**Work task**: Only some lines are wanted. Transcribe, exactly, the lines below from the line with "For every named" up to and including the line with "Emplois (1307, 32)".

**Raw data**:
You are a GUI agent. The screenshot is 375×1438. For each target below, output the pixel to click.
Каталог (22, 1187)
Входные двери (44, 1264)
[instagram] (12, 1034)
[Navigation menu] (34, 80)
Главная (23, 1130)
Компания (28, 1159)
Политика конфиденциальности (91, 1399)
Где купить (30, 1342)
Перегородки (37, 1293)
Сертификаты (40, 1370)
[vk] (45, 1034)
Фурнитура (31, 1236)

==

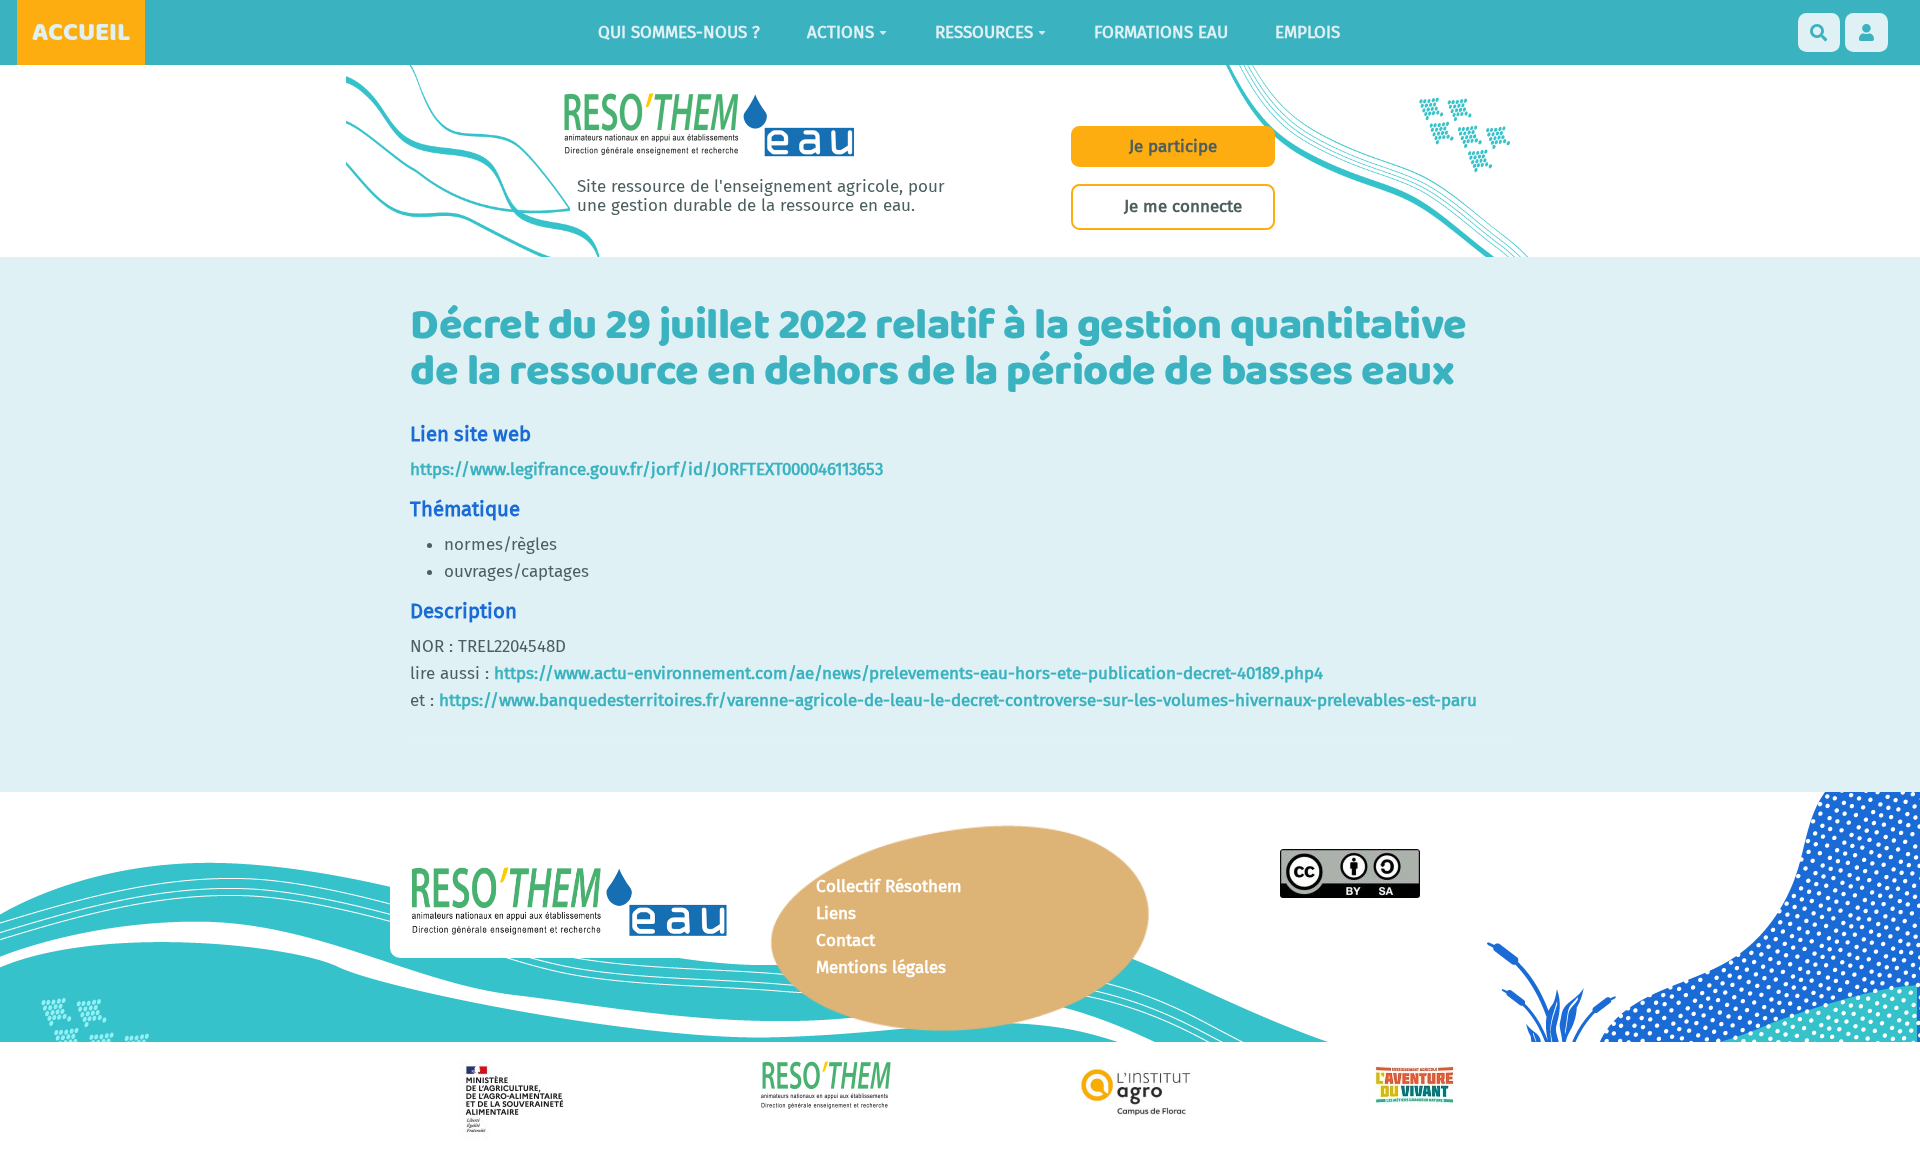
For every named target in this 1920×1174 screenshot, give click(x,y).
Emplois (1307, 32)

**Result for this task**:
For every named target in this 1920×1174 screenshot, give click(x,y).
Emplois (1307, 32)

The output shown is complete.